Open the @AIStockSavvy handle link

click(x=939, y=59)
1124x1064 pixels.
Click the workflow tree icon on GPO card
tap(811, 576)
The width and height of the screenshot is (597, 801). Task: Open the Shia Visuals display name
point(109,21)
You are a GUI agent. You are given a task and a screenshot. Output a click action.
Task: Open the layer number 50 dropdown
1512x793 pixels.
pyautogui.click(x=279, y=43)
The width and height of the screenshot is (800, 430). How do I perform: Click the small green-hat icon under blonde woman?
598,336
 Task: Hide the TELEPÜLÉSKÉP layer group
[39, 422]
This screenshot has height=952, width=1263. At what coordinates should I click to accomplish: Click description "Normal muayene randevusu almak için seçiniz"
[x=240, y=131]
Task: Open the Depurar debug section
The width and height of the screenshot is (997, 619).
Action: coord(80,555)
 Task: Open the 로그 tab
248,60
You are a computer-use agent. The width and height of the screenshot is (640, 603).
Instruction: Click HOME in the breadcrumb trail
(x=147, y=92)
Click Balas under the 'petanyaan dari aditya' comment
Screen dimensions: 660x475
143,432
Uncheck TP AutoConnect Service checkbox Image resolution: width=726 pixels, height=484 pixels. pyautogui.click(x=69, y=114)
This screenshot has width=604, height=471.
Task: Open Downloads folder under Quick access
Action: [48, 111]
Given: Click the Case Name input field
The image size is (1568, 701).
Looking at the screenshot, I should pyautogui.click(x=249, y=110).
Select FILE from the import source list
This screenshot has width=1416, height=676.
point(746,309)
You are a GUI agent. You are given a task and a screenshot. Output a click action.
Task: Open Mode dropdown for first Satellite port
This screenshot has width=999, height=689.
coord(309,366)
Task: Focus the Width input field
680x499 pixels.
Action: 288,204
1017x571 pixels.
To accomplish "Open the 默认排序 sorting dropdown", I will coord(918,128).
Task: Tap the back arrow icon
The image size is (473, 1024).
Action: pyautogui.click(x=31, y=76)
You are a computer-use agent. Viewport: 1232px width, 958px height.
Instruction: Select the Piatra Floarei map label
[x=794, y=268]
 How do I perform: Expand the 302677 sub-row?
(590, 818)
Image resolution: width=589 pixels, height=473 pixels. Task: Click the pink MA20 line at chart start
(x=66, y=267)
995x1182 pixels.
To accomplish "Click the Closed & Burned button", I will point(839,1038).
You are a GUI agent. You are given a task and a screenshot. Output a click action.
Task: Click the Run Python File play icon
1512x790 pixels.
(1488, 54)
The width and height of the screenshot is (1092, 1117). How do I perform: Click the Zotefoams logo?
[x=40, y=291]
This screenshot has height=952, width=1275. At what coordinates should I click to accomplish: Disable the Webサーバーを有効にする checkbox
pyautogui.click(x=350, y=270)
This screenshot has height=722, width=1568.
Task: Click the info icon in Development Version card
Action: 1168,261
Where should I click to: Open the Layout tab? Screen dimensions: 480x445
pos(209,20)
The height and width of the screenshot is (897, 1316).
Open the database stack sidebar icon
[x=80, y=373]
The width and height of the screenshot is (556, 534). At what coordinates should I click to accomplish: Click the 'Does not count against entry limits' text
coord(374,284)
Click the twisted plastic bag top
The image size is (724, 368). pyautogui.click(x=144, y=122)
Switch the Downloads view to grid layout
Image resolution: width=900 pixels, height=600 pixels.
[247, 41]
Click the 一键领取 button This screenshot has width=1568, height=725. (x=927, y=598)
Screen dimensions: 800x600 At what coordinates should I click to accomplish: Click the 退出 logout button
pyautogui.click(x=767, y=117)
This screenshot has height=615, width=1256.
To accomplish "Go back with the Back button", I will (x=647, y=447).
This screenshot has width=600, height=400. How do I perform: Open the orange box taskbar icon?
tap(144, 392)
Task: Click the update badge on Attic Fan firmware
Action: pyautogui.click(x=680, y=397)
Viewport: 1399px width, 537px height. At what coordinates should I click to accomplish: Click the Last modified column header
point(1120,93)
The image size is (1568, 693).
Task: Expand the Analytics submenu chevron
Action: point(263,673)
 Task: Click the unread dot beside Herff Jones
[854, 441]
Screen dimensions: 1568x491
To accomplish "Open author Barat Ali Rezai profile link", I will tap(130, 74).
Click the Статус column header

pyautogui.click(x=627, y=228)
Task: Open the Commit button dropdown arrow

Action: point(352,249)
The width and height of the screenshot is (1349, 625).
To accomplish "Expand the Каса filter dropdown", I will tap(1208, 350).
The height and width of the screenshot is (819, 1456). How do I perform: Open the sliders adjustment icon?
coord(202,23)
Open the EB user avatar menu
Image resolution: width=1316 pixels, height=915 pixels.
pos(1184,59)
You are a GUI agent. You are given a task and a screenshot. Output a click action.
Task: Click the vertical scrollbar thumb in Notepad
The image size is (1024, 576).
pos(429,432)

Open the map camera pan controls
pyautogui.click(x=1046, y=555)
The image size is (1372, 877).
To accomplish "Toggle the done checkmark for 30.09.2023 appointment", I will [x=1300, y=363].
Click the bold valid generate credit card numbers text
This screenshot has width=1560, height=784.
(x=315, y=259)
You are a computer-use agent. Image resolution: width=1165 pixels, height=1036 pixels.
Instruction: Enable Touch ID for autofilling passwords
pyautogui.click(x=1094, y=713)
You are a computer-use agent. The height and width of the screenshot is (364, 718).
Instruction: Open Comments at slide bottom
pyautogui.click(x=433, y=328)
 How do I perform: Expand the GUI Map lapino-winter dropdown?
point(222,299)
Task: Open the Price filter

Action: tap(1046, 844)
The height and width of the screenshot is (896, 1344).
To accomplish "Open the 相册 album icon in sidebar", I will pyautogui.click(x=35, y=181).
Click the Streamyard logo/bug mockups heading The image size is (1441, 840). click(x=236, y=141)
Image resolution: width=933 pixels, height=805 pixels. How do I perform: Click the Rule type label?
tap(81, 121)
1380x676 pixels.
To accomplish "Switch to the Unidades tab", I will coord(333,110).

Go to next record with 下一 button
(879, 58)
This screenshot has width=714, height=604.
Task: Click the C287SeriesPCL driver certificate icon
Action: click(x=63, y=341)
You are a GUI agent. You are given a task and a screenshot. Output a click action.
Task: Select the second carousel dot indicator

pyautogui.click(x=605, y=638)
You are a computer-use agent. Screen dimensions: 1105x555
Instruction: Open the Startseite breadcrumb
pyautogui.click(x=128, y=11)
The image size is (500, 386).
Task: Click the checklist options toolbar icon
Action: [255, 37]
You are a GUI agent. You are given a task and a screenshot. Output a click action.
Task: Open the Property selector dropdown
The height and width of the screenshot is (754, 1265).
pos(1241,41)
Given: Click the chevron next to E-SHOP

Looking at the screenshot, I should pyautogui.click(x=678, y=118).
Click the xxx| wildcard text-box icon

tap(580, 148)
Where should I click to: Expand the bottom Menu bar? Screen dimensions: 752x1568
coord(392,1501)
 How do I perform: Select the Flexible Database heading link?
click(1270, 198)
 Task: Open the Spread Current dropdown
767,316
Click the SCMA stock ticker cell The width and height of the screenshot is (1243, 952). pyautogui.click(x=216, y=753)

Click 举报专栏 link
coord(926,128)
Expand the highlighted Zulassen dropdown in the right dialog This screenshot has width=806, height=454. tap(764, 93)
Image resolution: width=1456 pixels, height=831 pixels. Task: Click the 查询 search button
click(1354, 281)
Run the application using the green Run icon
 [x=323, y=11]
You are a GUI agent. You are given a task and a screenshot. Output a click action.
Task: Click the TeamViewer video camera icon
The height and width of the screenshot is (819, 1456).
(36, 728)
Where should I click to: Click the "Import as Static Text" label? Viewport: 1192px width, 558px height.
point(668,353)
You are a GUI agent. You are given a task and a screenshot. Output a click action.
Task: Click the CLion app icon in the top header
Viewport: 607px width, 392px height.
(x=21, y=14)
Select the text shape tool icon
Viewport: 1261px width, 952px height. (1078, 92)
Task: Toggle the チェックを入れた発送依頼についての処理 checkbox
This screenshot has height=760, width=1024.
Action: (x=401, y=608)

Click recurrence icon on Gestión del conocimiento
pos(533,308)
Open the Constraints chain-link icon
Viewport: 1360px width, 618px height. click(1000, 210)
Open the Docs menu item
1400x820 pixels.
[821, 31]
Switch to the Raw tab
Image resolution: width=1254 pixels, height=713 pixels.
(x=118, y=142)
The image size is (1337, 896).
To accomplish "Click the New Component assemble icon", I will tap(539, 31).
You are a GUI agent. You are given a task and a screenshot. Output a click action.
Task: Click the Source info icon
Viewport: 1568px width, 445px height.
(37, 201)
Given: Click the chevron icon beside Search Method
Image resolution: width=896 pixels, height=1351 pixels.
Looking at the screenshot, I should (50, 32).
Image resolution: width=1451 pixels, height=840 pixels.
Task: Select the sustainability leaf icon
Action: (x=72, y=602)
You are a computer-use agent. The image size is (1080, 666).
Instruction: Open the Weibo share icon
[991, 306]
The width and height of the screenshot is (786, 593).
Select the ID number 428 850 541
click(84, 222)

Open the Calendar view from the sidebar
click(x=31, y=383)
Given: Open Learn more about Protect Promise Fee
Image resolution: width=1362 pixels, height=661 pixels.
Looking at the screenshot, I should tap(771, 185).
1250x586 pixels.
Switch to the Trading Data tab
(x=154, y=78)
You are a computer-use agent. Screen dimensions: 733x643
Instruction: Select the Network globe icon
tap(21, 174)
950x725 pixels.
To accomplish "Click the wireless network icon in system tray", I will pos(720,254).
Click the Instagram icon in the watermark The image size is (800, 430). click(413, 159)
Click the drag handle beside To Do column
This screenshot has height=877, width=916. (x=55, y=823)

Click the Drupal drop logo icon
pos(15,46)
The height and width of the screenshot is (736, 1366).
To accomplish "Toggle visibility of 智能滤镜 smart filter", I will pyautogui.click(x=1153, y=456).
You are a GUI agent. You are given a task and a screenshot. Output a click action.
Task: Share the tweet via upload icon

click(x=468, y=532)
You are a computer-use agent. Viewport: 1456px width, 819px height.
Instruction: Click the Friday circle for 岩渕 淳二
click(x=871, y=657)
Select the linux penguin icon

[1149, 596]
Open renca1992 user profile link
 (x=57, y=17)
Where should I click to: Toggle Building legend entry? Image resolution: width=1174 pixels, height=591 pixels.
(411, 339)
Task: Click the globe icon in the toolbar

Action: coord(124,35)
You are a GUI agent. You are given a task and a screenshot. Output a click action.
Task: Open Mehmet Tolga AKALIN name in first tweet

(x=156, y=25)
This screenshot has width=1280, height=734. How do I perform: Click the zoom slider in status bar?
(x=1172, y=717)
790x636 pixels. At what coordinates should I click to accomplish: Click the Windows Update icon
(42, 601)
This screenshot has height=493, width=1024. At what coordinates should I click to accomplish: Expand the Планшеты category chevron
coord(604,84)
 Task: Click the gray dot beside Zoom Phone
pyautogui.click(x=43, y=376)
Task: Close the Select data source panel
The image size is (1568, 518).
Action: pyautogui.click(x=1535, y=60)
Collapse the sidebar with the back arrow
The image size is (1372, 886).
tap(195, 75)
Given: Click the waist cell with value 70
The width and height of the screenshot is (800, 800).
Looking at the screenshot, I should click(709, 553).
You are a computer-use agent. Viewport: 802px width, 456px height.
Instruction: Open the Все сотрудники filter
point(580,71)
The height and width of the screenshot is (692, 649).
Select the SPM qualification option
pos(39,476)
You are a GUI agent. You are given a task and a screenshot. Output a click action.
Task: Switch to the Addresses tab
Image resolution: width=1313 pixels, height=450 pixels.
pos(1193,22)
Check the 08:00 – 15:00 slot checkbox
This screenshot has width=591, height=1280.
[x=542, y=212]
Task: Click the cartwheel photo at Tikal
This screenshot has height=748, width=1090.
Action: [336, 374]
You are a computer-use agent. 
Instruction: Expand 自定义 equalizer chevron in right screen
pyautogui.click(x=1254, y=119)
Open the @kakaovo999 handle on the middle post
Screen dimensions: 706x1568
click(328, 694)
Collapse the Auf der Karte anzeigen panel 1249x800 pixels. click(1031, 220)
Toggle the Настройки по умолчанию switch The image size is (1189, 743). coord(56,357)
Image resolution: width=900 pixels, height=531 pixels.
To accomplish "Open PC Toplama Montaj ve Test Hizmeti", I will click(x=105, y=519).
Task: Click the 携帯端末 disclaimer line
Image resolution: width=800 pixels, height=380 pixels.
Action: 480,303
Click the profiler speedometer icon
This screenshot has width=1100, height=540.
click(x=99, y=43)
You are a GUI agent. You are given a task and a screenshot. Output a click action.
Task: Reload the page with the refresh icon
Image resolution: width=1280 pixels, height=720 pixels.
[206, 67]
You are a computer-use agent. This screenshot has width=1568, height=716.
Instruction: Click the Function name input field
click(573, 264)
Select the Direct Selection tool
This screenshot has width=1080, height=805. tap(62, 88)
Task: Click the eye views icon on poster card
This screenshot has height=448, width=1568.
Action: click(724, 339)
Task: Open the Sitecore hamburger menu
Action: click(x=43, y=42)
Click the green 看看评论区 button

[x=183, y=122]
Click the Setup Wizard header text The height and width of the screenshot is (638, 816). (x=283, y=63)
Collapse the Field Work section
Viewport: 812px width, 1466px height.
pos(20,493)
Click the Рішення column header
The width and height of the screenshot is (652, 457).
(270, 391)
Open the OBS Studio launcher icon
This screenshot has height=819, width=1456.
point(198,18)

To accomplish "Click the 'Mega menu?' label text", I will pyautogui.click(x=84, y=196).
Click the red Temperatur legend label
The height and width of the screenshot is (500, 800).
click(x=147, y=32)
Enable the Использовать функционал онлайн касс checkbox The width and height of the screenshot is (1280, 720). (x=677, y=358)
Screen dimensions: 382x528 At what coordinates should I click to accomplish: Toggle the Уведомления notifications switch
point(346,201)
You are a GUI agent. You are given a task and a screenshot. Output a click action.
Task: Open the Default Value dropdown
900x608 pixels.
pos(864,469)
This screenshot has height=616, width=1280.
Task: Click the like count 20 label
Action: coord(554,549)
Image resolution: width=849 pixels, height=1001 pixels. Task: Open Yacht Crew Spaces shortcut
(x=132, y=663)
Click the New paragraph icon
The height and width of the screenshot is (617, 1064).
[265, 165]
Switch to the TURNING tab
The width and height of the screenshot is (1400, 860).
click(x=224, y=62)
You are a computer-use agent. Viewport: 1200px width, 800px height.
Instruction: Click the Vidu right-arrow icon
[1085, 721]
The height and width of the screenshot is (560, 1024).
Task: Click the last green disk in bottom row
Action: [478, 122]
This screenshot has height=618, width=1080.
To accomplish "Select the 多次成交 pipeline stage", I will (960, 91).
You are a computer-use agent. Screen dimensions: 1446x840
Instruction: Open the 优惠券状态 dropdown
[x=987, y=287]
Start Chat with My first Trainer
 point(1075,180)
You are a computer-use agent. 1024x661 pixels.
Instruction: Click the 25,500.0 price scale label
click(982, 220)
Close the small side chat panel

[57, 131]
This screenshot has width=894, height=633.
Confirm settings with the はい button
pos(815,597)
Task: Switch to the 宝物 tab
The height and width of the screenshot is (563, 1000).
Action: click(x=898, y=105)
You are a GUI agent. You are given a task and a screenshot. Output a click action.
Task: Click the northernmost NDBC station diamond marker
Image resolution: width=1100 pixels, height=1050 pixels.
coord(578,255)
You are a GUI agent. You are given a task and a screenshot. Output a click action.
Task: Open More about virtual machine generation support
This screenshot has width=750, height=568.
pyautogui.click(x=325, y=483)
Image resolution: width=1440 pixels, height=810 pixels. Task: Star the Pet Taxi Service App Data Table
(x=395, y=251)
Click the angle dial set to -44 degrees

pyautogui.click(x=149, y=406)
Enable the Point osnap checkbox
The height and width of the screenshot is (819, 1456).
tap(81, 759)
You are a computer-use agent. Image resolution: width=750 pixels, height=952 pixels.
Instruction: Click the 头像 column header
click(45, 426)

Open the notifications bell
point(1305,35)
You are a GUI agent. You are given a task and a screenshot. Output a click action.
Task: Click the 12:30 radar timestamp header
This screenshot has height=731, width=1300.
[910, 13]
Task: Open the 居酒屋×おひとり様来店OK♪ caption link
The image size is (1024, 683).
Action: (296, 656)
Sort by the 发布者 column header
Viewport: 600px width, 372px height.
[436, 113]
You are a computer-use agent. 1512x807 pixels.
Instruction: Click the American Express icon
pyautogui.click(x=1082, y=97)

__DIRECTION__
Copy the records from the line that contains "Expand the highlighted" through the line that contains "[x=323, y=11]", both included, with the requests unchanged, and shift every coordinate in the answers by -116.

__EXERCISE SOLUTION__
Expand the highlighted Zulassen dropdown in the right dialog This screenshot has width=806, height=454. tap(648, -23)
Image resolution: width=1456 pixels, height=831 pixels. Task: Click the 查询 search button
click(1238, 165)
Run the application using the green Run icon
 [x=207, y=-105]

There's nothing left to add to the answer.